* _WHAT YOU NEED TO DO_
Count lines, not occurrences: report how many lines in the records hold the string "height", and nothing else.

* _MATERIAL FOR THIS TASK_
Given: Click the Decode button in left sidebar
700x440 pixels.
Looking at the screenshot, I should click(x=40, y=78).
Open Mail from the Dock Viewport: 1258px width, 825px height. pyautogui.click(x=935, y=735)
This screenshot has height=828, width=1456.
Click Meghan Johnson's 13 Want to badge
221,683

* * *

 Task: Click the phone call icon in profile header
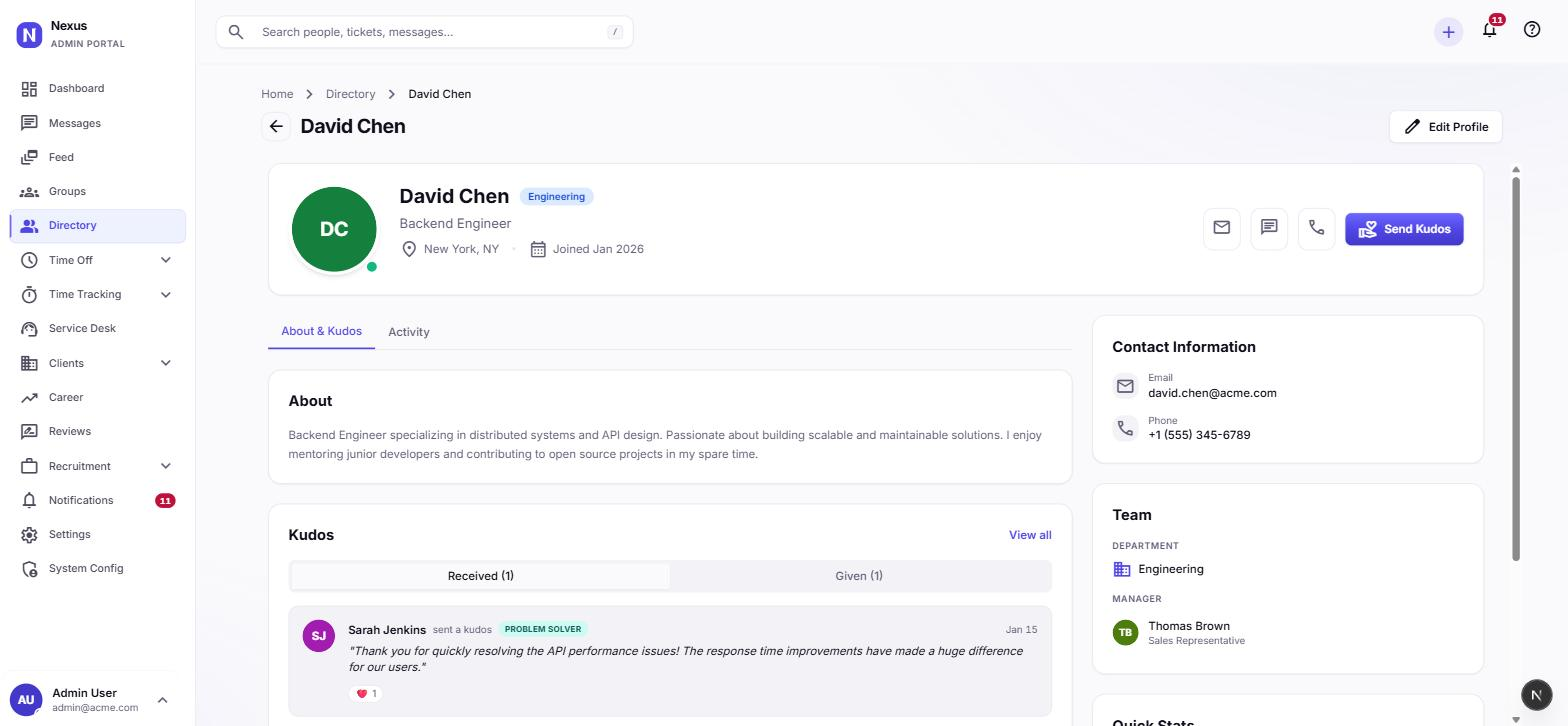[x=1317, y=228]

...

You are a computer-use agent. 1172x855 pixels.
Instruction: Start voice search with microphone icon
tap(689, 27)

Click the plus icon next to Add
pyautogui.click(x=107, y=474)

* _OUTPUT BELOW_
2